Oracle Real Application Clusters Administration and Deployment Guide for information about deleting a compute server from a cluster

12.8.4 Preparing the USB Flash Drive for Imaging

Use a USB flash drive to copy the image to the new compute server.

To prepare the USB flash drive for use:

  1. Insert a blank USB flash drive into a working compute server in the cluster.
  2. Log in as the root user.
  3. Unzip the computeImage file:
    # unzip computeImageMaker_release_LINUX.X64_release_date.platform.tar.zip
    
    # tar -xvf computeImageMaker_release_LINUX.X64_release_date.platform.tar
    
  4. Load the image onto the USB flash drive:
    # cd dl360
    # ./makeImageMedia.sh -dualboot no
    

    The makeImageMedia.sh script prompts for information.

  5. Remove the USB flash drive from the compute server.
  6. Remove the unzipped d1360 directory and the computeImageMaker file from the working compute server.

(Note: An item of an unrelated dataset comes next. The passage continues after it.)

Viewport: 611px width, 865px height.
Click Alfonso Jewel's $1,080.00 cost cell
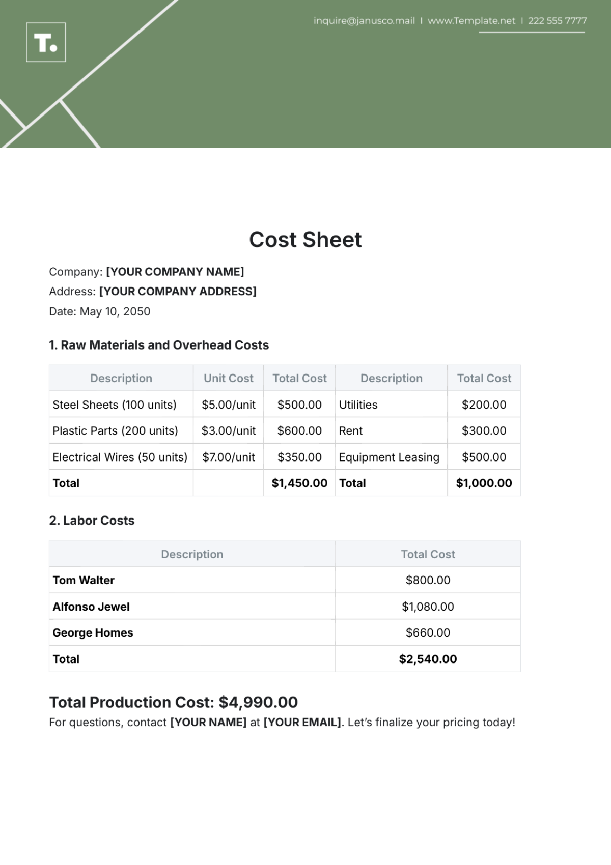tap(428, 607)
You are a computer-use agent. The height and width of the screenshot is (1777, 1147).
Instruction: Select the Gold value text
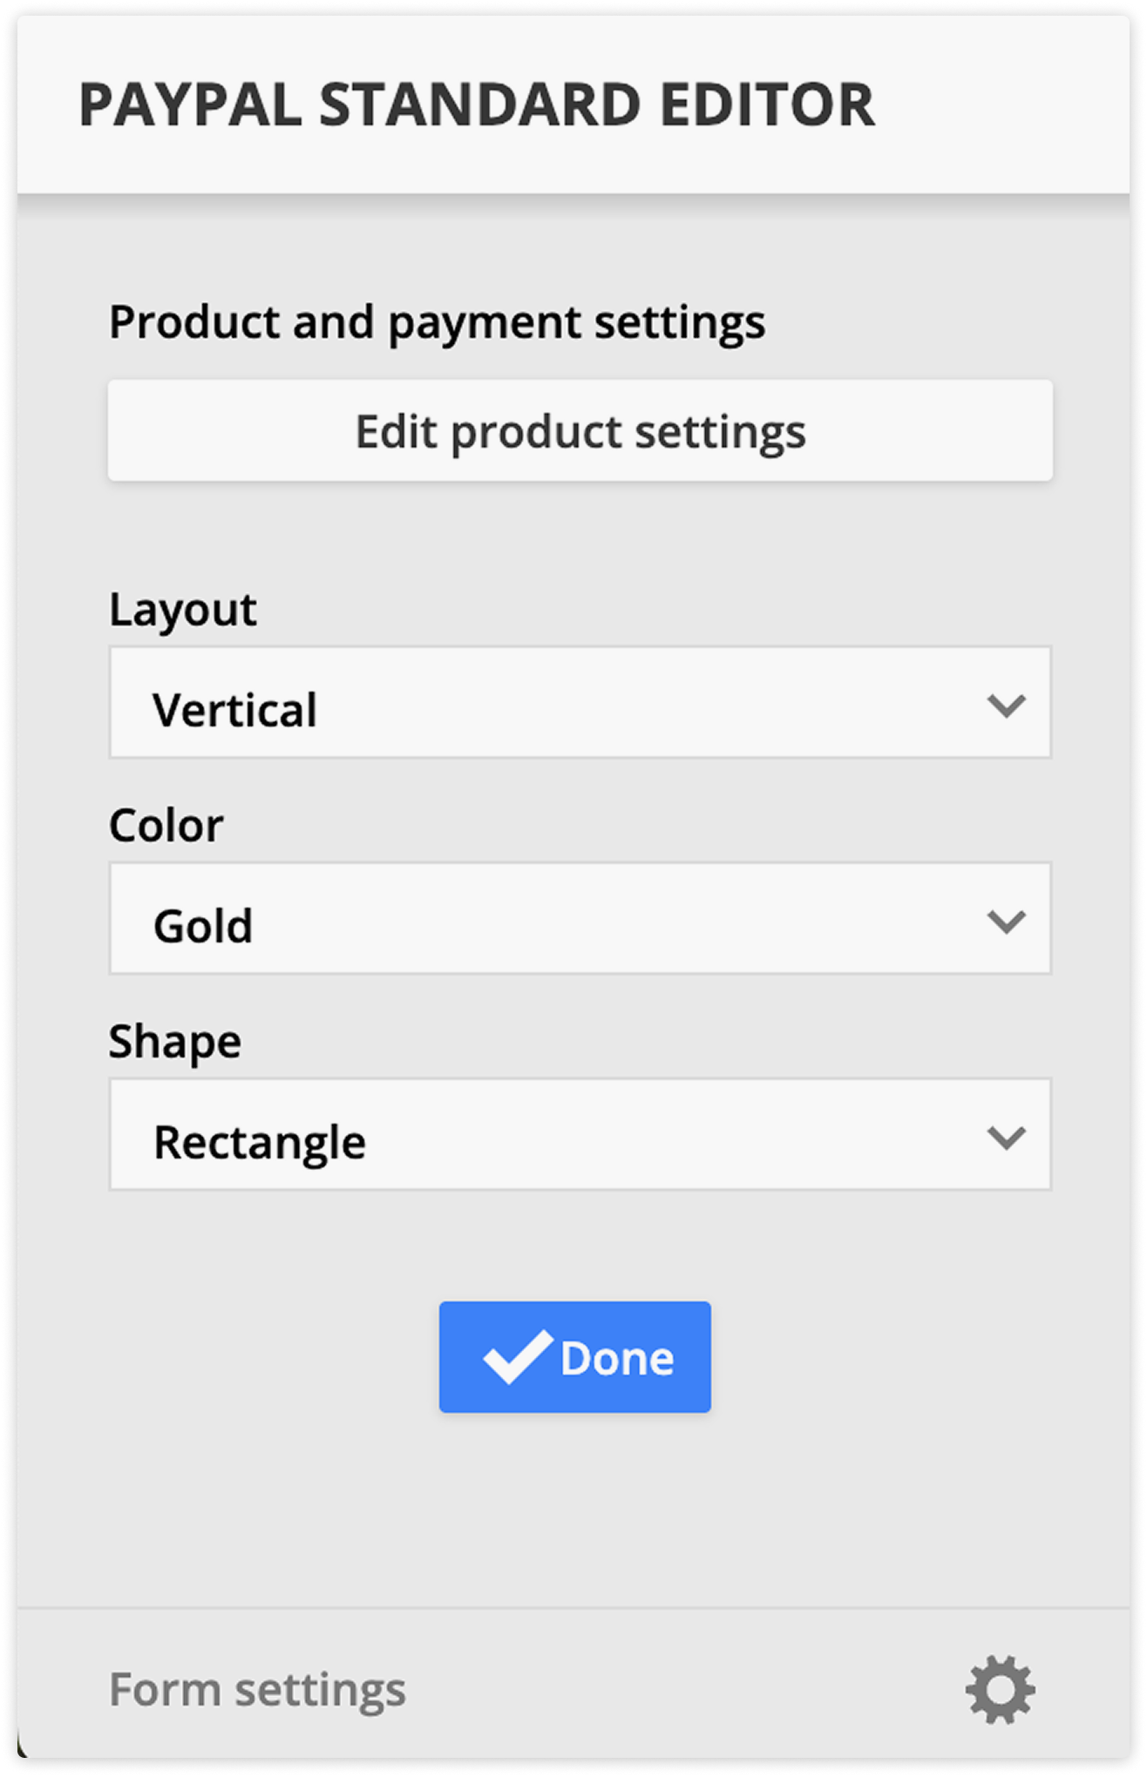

The directory and file require about 2 GB of disk space.

12.8.5 Copying the Image to the New Compute Server

Before you perform the following procedure, replace the failed compute server with the new server. See Expanding a Recovery Appliance Rack with Additional Storage Servers.

To load the image onto the replacement server:

  1. Insert the USB flash drive into the USB port on the replacement server.

  2. Log in to the console through the service processor to monitor progress.

  3. Power on the compute server either by physically pressing the power button or by using Oracle ILOM.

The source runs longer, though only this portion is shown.